Nurses share valuable knowledge and experiences

Nearly 130 nurses from 36 countries met at ‘TB Nursing Care around the World’, a side-event held during the Union World Conference. In this session nurses from five countries (India, Marshall Islands, Zimbabwe, Canada and the Netherlands) shared their professional experiences related to the delivery of TB care in a range of settings. Deepti Chavan, a MDR-TB-survivor from India also shared her impressive story with the nurses. During a scheduled networking slot, nurses were able to meet each other and discuss how to initiate a (digital) platform for the continuous sharing of knowledge and experiences. Many thanks to our sponsors, the ‘s Gravenhaagse Stichting tot Steun aan de Bestrijding van Tuberculose and V&VN Dutch Nurses’ Association.

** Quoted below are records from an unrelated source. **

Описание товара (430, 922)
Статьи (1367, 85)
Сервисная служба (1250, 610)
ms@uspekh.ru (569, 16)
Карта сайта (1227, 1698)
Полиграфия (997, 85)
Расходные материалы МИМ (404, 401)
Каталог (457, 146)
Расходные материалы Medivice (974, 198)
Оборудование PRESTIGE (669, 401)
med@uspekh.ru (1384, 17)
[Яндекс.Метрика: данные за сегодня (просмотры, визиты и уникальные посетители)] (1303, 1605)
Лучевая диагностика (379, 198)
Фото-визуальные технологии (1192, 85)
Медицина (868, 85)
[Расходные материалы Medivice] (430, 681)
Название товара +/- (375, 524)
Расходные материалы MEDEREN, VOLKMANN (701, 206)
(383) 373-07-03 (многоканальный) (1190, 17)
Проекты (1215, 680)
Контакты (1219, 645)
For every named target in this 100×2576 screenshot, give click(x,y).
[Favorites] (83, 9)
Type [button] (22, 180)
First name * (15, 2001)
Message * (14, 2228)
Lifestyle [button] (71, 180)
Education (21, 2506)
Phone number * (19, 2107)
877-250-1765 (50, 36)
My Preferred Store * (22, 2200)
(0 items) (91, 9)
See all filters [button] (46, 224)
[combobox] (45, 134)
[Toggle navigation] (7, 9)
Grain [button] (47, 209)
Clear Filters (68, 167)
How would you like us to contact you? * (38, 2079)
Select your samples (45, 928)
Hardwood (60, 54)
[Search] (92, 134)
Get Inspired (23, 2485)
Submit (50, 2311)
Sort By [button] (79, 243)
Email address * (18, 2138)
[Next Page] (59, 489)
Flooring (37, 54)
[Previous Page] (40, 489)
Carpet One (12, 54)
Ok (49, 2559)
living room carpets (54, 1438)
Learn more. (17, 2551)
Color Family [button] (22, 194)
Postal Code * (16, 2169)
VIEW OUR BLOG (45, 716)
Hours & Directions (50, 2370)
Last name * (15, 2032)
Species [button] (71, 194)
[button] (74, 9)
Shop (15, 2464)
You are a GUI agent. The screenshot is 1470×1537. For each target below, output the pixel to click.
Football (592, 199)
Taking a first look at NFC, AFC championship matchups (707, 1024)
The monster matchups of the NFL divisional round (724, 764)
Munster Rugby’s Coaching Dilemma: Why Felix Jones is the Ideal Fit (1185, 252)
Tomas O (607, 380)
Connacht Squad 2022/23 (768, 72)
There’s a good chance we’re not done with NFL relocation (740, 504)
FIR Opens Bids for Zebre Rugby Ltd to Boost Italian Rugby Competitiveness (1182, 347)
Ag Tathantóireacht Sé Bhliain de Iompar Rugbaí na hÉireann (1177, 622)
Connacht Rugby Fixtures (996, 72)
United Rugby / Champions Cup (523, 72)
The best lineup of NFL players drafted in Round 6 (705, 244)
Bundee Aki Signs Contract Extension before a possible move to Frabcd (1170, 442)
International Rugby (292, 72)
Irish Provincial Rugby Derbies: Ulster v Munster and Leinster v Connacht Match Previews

Dutch TB impact shown by partners in Holland Pavilion

In the Holland Pavilion, located in the central area of the venue, KNCV brought together a diverse group of Dutch stakeholders working on TB prevention, treatment and care, as well as lung health in general. The Pavilion proved to be extremely popular, with many delegates visiting the booths and listening to presentations of high quality. The ‘Dutch afternoon’, which took place on the final Friday proved a resounding success. Former patients and professionals explored the past, present and future of TB in the Netherlands, as well as the deployment of Dutch expertise and experience worldwide. We would like to thank all our partners and exhibitors in the Holland Pavilion for their participation and enthusiasm which contributed to making the Holland Pavilion a great success!

KNCV award presented

During the closing ceremony of the conference Dr Wang Lixia and Dr Yogan Pillay were awarded with the prestigious KNCV Tuberculosis Foundation Award for Eminence in Tuberculosis Control. KNCV executive director Kitty van Weezenbeek presented the Dr Karel Styblo medallion and a certificate of appreciation to Dr Wang and Dr Pillay. KNCV grants this prestigious award once every five years to honor those who have provided a long-term significant contribution in the fight against tuberculosis.





KNCV has been fighting TB since its establishment in 1903. Over the past 120 years, the organization has acquired indispensable knowledge and experience in the field of effective TB prevention and care, resulting in pre-elimination in the Netherlands and significant contributions to global evidence generation, policy development and TB program implementation worldwide.